Kaspersky uncovers 'OkoBot', a new malware framework bundling over 20 tools to steal crypto wallet seed phrases
Security researchers at Kaspersky have discovered 'OkoBot,' a new malware framework that packs more than 20 attack tools designed to exfiltrate sensitive data and crypto wallet credentials.
Kaspersky’s Global Research and Analysis Team (GReAT) has exposed 'OkoBot,' a sophisticated malware framework that has been targeting Windows users since April 2025, with major activity identified in January 2026.
OkoBot functions as a modular platform rather than a single threat, capable of deploying over 20 malicious payloads. Its capabilities range from credential and financial data theft to its primary objective: harvesting seed phrases from cryptocurrency wallets.
The malware spreads primarily through two methods: 'ClickFix' attacks that trick users into executing malicious code, and distribution via GitHub by masquerading as legitimate software. Researchers identified instances where it was bundled with fake installers for Microsoft's SQL Server Management Studio (SSMS), leading unsuspecting users to install the malware.
One of the most dangerous components is the 'SeedHunter' module. It monitors for the execution of popular wallet software, including Trezor Suite, Ledger Wallet, and Ledger Live.
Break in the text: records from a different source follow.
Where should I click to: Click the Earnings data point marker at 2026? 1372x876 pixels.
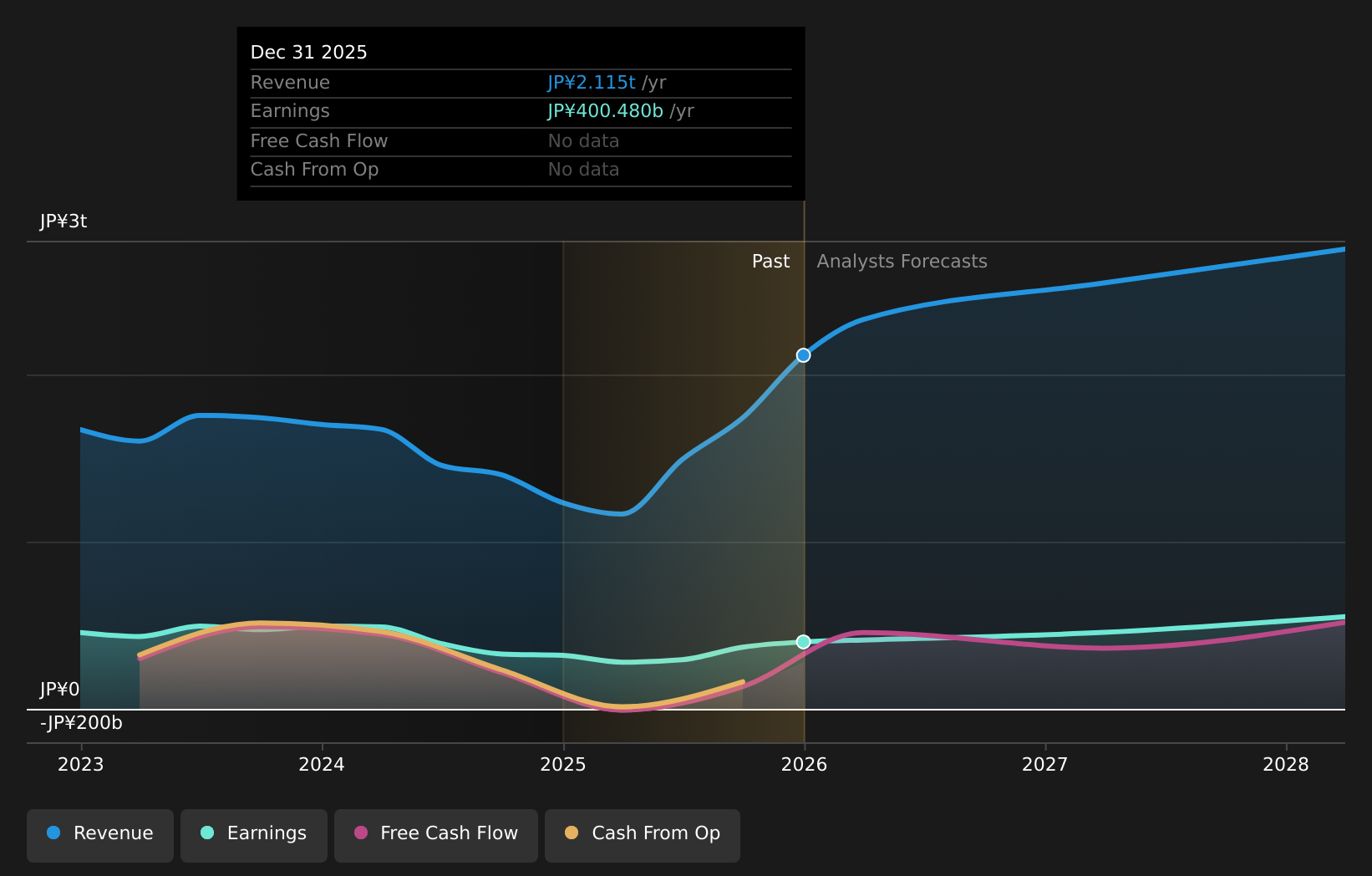(x=803, y=642)
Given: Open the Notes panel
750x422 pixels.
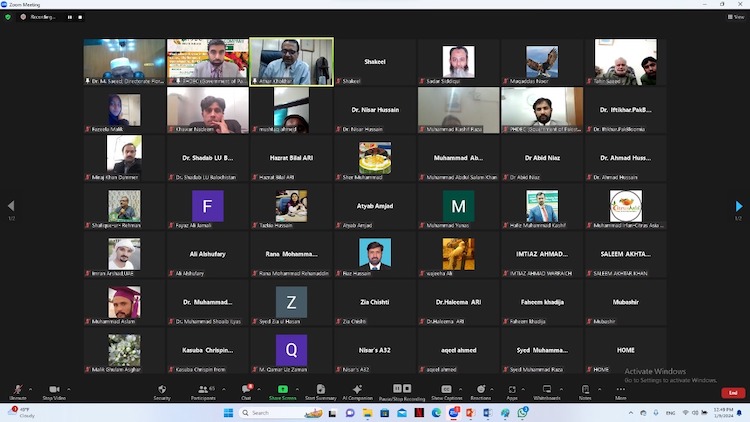Looking at the screenshot, I should point(585,390).
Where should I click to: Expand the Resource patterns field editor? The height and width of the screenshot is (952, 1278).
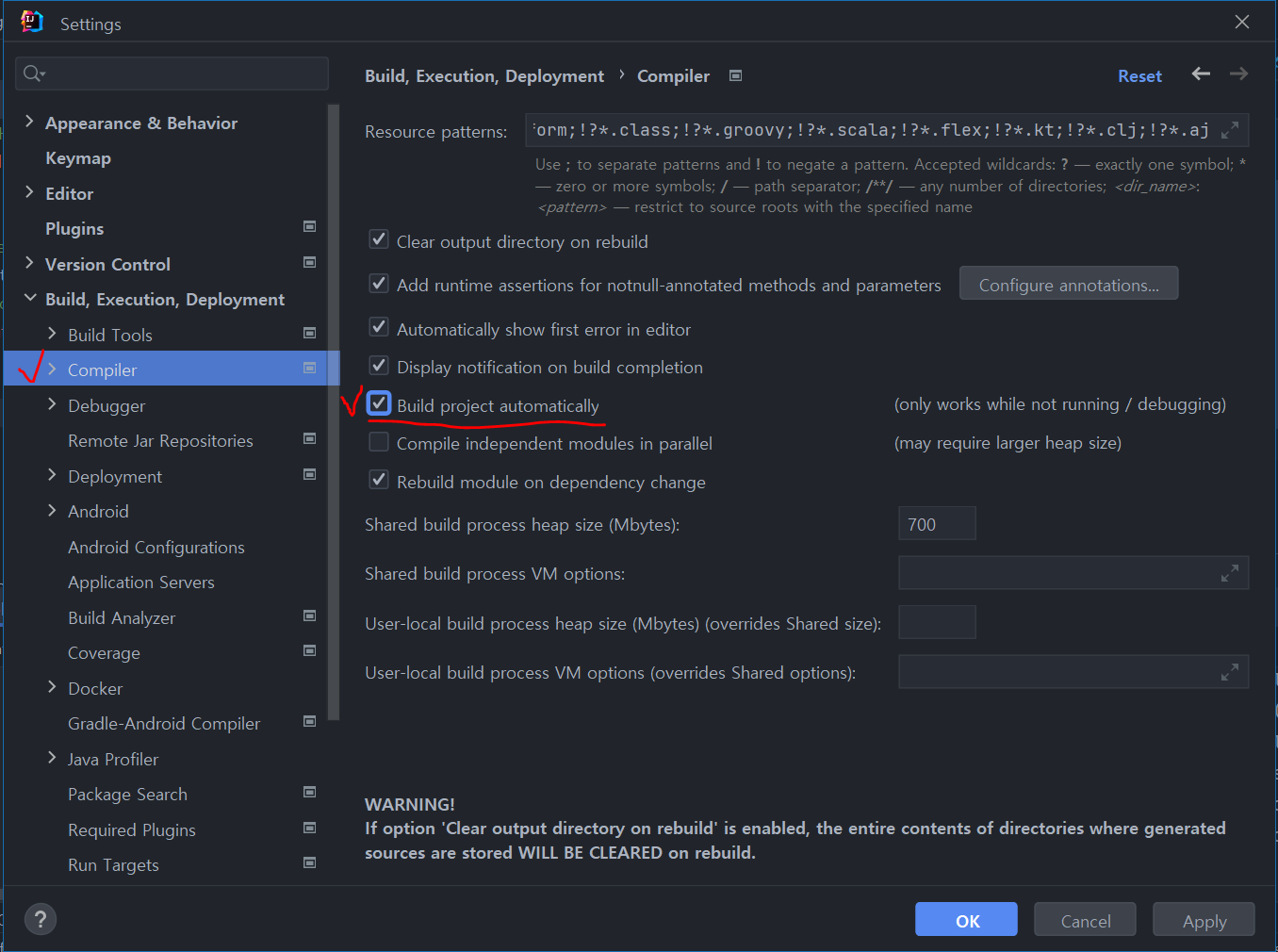pos(1230,130)
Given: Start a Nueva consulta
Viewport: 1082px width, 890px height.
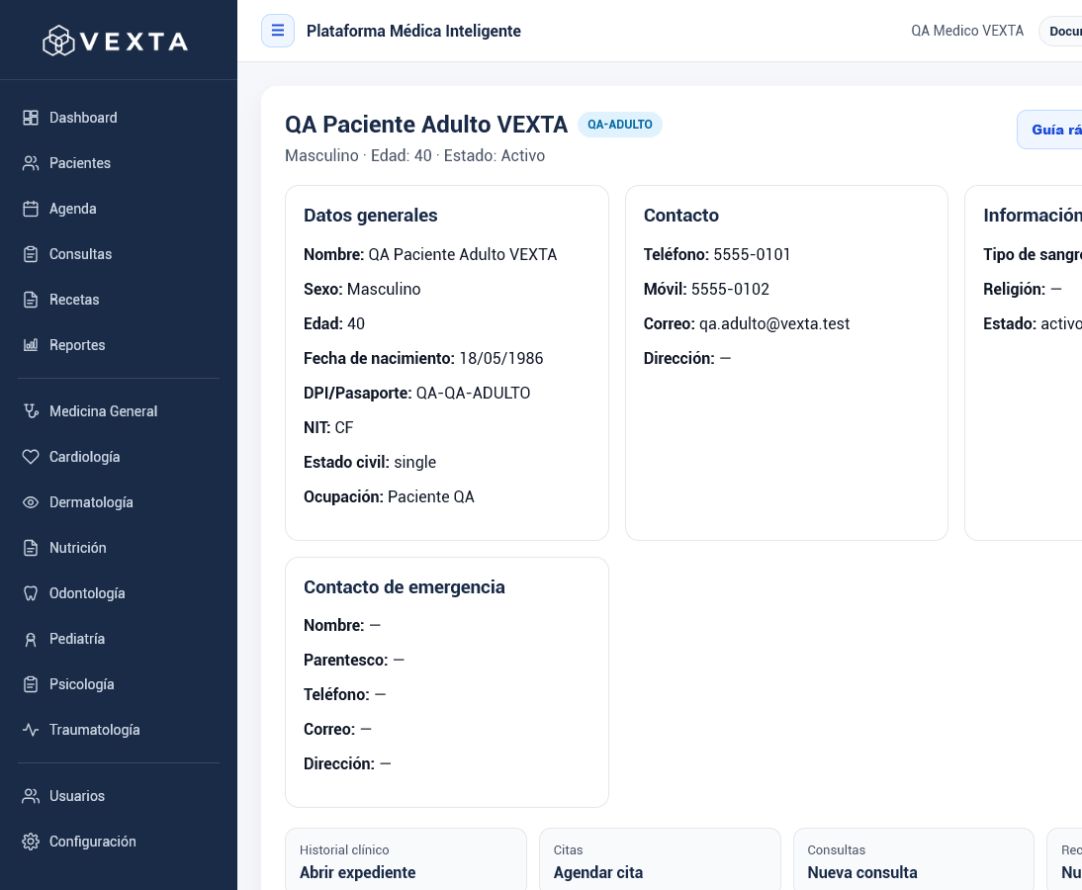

Once detected, it injects a custom-built phishing window tailored to the specific brand, designed to trick users into revealing their seed phrases.
To date, hundreds of victims have been reported across 25 countries, with the highest concentrations in Brazil, Vietnam, Canada, Mexico, and Turkey. The identity of the threat actors behind OkoBot remains unknown.
While Thailand is not currently among the top-affected regions, the malware's reliance on fake software distribution poses a significant risk to the general public. As Thailand has a large base of crypto users, individuals should exercise extreme caution when downloading software from untrusted sources.